– Нет, – призналась Лара. – Она вообще о вас никогда не говорила.
– Ну да, – согласилась Ада Семеновна, – ведь столько лет прошло. – Да и фамилия у меня тогда была другая. Я же прежде Полушкиной числилась, а когда второй раз замуж вышла, стала Оборкиной. Так вот, первый муж, который Полушкин, сначала просто пил, а потом, когда я учиться стала, совсем с цепи сорвался, из дома все подряд тащить начал. Я себе ничего купить не могла, ходила в каких-то обносках. Как-то, помню, зима уж началась, а я в институт все в туфельках разбитых бегала. Был у нас один студент, который импортными шмотками приторговывал, и однажды он принес австрийские сапоги. Такие шикарные, я тебе скажу! Девчонки примерять кинулись, а я даже не смотрела, боялась разреветься. Но в конце концов тоже надела, и сапожки в самый раз оказались, прямо снимать не хотелось. У меня вдруг слезы сами потекли. Ну где мне двести двадцать рублей взять?

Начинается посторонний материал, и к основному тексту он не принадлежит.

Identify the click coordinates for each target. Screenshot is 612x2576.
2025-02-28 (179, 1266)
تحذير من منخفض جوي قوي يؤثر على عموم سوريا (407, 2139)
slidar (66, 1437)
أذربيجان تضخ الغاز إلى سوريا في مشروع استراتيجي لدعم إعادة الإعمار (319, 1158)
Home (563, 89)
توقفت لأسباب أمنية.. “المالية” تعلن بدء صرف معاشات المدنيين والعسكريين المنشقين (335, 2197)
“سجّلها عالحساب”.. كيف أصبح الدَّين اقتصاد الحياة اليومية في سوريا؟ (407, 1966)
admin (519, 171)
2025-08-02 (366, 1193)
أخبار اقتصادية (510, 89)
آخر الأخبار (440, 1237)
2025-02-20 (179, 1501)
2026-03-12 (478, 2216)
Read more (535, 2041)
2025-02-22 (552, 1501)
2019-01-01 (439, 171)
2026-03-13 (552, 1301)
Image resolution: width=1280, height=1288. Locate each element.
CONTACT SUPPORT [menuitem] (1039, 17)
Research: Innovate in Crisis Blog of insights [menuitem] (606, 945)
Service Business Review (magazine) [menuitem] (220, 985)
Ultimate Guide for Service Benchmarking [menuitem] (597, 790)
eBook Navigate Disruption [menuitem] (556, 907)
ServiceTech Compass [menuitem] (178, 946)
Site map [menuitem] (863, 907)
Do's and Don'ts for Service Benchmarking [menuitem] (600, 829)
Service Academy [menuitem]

У меня зарплата сто десять, да и ту муж кулаками на свои пьянки выколачивает… Но тут Нина поторговалась, сбросила цену до двухсот, отдала продавцу свои деньги, а мне сказала, что могу рассчитаться с ней потом, частями. Я так Нине благодарна была! Да еще она мне ту дубленочку подарила взамен моей капроновой курточки на рыбьем меху. Муженек, как меня увидел во всем новеньком, чуть не умер от злости…
Ада Семеновна откровенничала долго. Судя по всему, женщине давно хотелось выговориться, а достойных собеседниц не находилось. Лара слушала и кивала, пытаясь понять, чего от нее хочет главбух банка.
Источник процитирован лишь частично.